When all 16 cohorts agree, the signal is strong. When they disagree, the question is whose vote counts more. A practical hierarchy that has held up well:

  1. Money Printer + Tidal Whale + Leviathan agreeing — strongest signal. The most profitable AND the most capitalized wallets are aligned. This convergence is rare, and when it happens it is worth weighting heavily.
  2. Money Printer + Smart Money agreeing — strong PnL-based signal. The wallets with demonstrated edge are aligned, regardless of size. Worth following even when size cohorts disagree.
  3. Tidal Whale + Leviathan agreeing — strong size-based signal. The biggest accounts are aligned, regardless of historical profitability. Useful but inherently more vulnerable to capital-driven biases (hedges, market-neutral trades).
  4. Single cohort outliers — weak. One cohort moving in isolation usually means strategy-specific positioning, not a directional bet.

This hierarchy is a starting point. Your own strategy might prioritize differently. A copy trader who values track record above all else might weight the PnL cohorts higher. A trader following capital flow might weight size cohorts higher. The framework is the same; the weights are yours.

Building this into your workflow

Cohort tracking is most useful as a layer of context on top of whatever your existing strategy is. A few practical workflows:

Pre-trade check. Before opening a position, query the cohort positioning for the asset. If your trade aligns with both size and PnL cohort consensus, that is a tailwind. If it goes against both, that is not necessarily wrong, but it is a contrarian bet against the data.

Position management. Watch cohort movement in your open positions. If you are long an asset and the Money Printer cohort shifts to net short over a 4-hour window, that is a flag worth investigating, even if price has not yet moved against you.

Risk filtering. Use cohort divergence as a sizing input. When all 16 cohorts agree on direction, you can size more confidently. When they disagree, smaller positions, tighter stops, lower leverage.

Discovery. Browse the cohort breakdown on coins you do not normally trade. Sometimes the most interesting setups are in assets you would never have looked at if you were only following individual wallets.

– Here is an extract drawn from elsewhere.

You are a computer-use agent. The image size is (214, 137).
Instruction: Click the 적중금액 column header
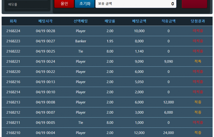coord(168,21)
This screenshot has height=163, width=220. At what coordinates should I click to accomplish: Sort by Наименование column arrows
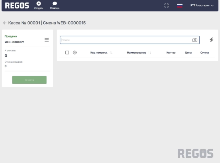click(x=150, y=53)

See what every cohort is doing right now

HyperTracker classifies every wallet on Hyperliquid by both size and all-time PnL, with cohort-level positioning data exposed through the API. Query aggregate bias, net positioning, and cohort movement across all 16 segments through a single endpoint. Start with the free tier.

Explore HyperTracker

The whale leaderboard tells you who is rich. Cohort positioning tells you what the rich and the right are doing as a group. Those are different questions, and the second one usually has a more useful answer.